— start DATA SUPPLIED —
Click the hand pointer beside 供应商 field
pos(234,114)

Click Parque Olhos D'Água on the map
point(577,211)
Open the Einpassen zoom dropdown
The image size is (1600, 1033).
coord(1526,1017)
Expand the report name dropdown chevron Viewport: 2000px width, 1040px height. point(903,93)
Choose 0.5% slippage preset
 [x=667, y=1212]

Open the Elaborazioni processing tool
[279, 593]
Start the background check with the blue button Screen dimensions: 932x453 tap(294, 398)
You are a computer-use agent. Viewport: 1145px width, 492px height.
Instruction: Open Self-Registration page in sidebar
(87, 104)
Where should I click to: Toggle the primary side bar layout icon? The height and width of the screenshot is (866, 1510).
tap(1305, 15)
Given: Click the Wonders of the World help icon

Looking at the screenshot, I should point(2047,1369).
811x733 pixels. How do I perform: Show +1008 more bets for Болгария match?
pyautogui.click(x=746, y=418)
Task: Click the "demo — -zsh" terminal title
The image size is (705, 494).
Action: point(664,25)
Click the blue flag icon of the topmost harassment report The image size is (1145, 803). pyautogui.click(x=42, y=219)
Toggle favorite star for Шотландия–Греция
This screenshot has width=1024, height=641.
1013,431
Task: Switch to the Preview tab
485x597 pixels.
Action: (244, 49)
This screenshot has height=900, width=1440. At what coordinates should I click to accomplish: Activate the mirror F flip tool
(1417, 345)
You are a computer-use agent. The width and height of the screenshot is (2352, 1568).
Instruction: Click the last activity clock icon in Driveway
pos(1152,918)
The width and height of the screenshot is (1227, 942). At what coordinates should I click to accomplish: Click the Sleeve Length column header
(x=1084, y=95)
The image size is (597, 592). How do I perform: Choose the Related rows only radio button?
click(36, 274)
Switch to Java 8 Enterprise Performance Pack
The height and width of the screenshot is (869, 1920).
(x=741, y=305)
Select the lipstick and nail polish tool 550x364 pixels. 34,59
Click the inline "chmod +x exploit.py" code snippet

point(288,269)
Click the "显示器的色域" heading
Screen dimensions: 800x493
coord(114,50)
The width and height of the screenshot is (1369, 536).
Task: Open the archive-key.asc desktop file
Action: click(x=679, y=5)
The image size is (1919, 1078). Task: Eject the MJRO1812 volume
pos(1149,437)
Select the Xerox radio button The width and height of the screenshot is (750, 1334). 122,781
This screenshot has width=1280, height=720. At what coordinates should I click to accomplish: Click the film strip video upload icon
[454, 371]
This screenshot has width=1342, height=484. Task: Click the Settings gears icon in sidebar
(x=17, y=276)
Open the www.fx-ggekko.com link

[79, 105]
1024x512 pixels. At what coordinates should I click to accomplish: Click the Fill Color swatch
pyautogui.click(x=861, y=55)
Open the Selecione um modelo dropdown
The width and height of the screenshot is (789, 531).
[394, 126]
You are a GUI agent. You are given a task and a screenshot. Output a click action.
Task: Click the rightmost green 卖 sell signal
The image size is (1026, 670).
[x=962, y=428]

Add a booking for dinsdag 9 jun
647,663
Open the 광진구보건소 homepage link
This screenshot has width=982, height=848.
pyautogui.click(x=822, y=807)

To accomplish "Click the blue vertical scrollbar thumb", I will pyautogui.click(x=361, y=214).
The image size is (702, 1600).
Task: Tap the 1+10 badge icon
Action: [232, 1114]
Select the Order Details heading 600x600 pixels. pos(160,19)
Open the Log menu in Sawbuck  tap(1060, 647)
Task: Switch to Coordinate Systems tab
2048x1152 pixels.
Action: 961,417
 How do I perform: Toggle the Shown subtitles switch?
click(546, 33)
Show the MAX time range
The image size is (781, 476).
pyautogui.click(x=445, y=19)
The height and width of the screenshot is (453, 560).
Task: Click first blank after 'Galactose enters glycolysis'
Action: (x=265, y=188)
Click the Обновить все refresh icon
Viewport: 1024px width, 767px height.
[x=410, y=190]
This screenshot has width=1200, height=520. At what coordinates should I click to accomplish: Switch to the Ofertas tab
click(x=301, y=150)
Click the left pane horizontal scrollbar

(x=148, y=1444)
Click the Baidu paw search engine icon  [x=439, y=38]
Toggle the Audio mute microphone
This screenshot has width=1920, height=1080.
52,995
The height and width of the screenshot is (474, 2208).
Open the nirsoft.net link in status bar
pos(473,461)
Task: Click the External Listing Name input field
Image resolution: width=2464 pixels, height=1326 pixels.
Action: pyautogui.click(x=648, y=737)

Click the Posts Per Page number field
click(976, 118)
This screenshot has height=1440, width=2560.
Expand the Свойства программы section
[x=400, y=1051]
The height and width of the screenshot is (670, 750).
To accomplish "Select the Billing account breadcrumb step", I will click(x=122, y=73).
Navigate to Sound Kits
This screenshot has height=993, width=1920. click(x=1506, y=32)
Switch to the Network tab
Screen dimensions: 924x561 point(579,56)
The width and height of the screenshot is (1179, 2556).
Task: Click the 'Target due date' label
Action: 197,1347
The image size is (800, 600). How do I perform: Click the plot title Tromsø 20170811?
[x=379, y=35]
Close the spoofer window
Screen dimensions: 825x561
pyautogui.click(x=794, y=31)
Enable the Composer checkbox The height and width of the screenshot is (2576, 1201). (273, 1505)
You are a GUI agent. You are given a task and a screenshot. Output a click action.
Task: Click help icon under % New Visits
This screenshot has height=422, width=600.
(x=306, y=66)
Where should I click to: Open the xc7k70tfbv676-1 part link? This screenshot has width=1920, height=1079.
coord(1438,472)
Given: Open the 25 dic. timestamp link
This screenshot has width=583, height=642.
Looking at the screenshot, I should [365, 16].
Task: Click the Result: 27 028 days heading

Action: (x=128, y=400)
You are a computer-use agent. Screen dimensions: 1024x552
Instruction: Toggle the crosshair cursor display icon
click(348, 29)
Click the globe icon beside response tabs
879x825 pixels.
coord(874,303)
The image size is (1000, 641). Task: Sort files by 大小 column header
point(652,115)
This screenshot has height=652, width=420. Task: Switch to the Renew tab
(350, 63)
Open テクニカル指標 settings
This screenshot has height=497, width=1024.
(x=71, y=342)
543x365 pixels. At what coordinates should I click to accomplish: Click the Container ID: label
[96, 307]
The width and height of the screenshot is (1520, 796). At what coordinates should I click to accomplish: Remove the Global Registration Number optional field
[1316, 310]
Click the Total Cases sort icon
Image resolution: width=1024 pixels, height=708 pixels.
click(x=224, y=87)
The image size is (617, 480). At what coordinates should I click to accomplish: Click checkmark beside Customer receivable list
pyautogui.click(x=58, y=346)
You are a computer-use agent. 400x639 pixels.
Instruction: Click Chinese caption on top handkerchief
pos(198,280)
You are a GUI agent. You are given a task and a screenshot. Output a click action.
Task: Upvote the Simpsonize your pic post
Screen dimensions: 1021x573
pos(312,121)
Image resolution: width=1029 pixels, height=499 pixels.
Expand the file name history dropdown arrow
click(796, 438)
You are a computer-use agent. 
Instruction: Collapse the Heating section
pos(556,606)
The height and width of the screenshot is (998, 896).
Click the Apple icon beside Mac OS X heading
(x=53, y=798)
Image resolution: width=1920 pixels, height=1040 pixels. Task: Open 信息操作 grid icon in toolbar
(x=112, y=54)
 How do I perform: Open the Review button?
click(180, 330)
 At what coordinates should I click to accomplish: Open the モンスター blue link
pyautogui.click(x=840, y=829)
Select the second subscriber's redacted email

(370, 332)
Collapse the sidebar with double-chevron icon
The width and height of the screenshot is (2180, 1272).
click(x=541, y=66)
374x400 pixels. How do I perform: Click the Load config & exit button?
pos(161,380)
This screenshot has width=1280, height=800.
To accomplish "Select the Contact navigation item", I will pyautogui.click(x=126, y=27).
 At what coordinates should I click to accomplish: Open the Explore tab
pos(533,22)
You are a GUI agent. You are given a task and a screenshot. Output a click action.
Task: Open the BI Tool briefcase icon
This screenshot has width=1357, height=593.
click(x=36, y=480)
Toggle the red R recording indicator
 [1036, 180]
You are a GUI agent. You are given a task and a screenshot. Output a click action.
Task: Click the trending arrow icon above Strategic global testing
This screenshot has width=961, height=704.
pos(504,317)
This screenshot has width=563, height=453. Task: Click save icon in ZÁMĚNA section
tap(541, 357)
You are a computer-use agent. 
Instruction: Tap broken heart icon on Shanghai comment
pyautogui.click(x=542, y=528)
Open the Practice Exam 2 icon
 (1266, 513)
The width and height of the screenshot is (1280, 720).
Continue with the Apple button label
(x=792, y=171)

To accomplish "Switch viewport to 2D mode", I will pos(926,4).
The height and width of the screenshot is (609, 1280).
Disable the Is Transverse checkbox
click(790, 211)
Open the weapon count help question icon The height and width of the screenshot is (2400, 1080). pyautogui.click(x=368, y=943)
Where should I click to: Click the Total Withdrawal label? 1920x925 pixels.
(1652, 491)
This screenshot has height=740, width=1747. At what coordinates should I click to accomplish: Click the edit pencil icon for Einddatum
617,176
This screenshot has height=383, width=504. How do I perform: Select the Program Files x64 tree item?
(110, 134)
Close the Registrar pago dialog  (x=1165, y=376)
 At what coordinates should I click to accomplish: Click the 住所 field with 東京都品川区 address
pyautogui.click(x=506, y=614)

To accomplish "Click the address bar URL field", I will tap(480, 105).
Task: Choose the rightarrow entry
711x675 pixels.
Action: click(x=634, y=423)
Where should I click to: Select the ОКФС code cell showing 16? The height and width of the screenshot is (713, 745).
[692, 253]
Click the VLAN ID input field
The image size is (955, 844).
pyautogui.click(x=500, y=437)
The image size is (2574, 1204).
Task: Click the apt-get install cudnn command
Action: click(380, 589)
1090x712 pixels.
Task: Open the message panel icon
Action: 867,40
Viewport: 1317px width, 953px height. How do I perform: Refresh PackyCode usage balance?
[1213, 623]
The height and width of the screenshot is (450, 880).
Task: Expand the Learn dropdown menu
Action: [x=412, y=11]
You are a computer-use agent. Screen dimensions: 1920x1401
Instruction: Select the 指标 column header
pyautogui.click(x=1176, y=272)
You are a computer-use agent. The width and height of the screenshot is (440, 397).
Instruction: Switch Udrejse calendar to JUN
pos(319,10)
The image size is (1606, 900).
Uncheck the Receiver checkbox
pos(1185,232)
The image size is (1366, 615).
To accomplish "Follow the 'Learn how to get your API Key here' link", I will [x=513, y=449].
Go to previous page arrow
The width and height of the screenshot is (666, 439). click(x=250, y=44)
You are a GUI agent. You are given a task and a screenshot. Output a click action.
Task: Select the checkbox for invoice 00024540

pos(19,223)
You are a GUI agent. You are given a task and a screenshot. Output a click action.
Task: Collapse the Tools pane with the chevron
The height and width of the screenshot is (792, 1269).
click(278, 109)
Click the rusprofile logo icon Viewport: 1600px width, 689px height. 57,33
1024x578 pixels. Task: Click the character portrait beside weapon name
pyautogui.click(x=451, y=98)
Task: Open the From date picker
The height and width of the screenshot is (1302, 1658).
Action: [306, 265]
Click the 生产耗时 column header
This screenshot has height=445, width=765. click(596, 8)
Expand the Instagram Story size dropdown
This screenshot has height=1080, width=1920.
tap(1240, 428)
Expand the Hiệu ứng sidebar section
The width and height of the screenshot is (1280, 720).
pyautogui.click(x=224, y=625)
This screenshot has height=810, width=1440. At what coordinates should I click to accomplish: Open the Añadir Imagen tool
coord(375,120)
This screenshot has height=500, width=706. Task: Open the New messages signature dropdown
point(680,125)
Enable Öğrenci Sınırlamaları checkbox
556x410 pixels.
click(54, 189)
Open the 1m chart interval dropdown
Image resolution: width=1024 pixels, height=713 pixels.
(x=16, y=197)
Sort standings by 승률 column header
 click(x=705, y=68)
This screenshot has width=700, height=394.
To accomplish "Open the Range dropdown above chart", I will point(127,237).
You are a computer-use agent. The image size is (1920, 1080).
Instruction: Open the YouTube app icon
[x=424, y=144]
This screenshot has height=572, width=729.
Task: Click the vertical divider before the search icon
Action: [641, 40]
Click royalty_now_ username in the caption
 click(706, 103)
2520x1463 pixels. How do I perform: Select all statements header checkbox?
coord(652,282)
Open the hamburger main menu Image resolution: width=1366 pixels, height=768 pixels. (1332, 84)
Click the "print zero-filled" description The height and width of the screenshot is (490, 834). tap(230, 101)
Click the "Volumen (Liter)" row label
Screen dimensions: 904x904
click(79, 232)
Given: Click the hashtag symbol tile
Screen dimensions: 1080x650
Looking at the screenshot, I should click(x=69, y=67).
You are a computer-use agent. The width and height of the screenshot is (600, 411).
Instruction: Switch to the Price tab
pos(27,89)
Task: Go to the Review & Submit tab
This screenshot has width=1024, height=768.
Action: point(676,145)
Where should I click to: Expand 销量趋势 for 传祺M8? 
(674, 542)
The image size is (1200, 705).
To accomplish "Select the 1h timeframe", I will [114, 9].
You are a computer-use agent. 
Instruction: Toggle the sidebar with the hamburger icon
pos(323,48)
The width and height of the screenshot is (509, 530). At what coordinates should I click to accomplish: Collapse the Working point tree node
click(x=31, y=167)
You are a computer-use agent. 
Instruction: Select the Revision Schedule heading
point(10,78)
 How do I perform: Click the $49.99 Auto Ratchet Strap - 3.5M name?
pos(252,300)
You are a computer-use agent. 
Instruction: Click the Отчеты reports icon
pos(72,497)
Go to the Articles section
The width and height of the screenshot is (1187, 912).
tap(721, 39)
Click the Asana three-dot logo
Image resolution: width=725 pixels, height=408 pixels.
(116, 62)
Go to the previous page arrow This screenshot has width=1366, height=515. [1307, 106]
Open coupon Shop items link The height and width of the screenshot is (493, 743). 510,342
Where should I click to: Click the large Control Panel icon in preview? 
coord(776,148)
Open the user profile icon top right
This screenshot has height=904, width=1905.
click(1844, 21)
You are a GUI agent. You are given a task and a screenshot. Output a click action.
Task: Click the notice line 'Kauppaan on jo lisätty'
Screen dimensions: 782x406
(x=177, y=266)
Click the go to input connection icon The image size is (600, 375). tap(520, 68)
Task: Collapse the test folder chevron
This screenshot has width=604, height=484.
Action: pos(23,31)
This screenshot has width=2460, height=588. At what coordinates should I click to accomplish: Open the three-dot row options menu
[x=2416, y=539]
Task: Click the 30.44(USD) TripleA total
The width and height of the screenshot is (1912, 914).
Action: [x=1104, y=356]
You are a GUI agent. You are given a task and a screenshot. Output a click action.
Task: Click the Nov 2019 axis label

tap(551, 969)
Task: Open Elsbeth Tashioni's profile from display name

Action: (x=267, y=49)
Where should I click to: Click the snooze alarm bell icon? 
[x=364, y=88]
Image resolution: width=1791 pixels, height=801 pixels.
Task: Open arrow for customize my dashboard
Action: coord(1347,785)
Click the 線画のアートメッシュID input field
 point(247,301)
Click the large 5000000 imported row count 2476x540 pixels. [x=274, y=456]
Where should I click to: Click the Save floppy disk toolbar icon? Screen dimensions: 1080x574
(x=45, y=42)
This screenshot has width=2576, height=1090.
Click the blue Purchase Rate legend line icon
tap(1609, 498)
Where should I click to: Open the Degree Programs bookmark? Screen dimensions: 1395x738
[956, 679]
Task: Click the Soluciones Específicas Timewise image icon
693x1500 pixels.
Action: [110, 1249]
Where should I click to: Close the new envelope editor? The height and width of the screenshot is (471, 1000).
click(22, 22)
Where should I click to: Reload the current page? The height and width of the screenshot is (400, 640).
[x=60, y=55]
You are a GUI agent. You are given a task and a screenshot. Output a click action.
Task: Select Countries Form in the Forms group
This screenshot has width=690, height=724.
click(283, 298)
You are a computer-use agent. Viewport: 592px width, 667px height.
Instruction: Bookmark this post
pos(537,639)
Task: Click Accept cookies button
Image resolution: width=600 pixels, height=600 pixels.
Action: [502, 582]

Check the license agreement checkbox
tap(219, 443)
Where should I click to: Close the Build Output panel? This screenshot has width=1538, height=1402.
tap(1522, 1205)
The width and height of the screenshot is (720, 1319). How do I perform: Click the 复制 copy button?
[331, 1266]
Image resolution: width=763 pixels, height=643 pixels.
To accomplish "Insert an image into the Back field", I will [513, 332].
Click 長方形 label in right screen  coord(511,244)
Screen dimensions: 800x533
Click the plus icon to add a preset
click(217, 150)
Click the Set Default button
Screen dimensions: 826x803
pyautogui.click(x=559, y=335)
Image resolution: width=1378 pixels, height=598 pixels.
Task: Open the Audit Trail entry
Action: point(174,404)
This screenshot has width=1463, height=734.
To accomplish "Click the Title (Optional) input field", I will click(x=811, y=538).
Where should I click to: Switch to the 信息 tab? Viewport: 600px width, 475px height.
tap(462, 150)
— end DATA SUPPLIED —
GIVEN TASK: Reproduce the part of the records that opens with the line containing "Task: Click the 30.44(USD) TripleA total" and closes with the line containing "tap(1609, 498)", swapping "floppy disk" for "diskette" and leaving everything else unchanged.

ANSWER:
Task: Click the 30.44(USD) TripleA total
The width and height of the screenshot is (1912, 914).
Action: [x=1104, y=356]
You are a GUI agent. You are given a task and a screenshot. Output a click action.
Task: Click the Nov 2019 axis label

tap(551, 969)
Task: Open Elsbeth Tashioni's profile from display name

Action: (x=267, y=49)
Where should I click to: Click the snooze alarm bell icon? 
[x=364, y=88]
Image resolution: width=1791 pixels, height=801 pixels.
Task: Open arrow for customize my dashboard
Action: coord(1347,785)
Click the 線画のアートメッシュID input field
 point(247,301)
Click the large 5000000 imported row count 2476x540 pixels. [x=274, y=456]
Where should I click to: Click the Save diskette toolbar icon? Screen dimensions: 1080x574
(x=45, y=42)
This screenshot has width=2576, height=1090.
Click the blue Purchase Rate legend line icon
tap(1609, 498)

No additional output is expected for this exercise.